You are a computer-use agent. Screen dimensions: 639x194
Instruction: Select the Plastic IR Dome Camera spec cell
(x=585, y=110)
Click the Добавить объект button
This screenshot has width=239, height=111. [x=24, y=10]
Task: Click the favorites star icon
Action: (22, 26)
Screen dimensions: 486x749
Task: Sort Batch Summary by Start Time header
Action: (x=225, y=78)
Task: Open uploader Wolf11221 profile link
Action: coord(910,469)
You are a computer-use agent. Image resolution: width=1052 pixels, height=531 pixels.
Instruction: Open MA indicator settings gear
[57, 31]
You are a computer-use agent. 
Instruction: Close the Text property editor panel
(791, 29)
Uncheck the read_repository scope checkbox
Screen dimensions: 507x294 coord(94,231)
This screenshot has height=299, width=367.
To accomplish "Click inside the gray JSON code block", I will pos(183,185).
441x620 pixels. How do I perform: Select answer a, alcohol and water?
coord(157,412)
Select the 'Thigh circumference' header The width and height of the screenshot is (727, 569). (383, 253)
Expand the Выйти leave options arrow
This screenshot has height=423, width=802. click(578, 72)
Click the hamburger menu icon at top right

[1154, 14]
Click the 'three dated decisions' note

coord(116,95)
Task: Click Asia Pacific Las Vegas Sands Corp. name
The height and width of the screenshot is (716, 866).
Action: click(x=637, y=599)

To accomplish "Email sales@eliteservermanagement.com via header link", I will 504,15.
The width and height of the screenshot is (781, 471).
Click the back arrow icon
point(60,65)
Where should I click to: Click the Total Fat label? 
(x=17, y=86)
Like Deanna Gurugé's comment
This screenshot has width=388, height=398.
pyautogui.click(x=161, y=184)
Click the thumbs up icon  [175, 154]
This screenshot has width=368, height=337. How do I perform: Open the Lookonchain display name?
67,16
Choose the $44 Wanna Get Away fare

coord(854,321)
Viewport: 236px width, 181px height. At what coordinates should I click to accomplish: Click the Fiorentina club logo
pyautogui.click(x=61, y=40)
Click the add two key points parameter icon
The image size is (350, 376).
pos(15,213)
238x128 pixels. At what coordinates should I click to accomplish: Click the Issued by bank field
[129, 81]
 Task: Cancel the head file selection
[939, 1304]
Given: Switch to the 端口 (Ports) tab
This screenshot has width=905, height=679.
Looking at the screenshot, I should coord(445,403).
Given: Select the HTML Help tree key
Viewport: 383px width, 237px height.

* _Aim of the task_
Format the lines of the items above as a Markdown table with columns No. and Content, starting at the line that contains "The width and height of the screenshot is (781, 471)." and ending at the line that contains "pyautogui.click(x=161, y=184)". Number each row and omit blank lines.

* _Answer for the task_
| No. | Content |
|---|---|
| 1 | The width and height of the screenshot is (781, 471). |
| 2 | Click the back arrow icon |
| 3 | point(60,65) |
| 4 | Where should I click to: Click the Total Fat label?  |
| 5 | (x=17, y=86) |
| 6 | Like Deanna Gurugé's comment |
| 7 | This screenshot has width=388, height=398. |
| 8 | pyautogui.click(x=161, y=184) |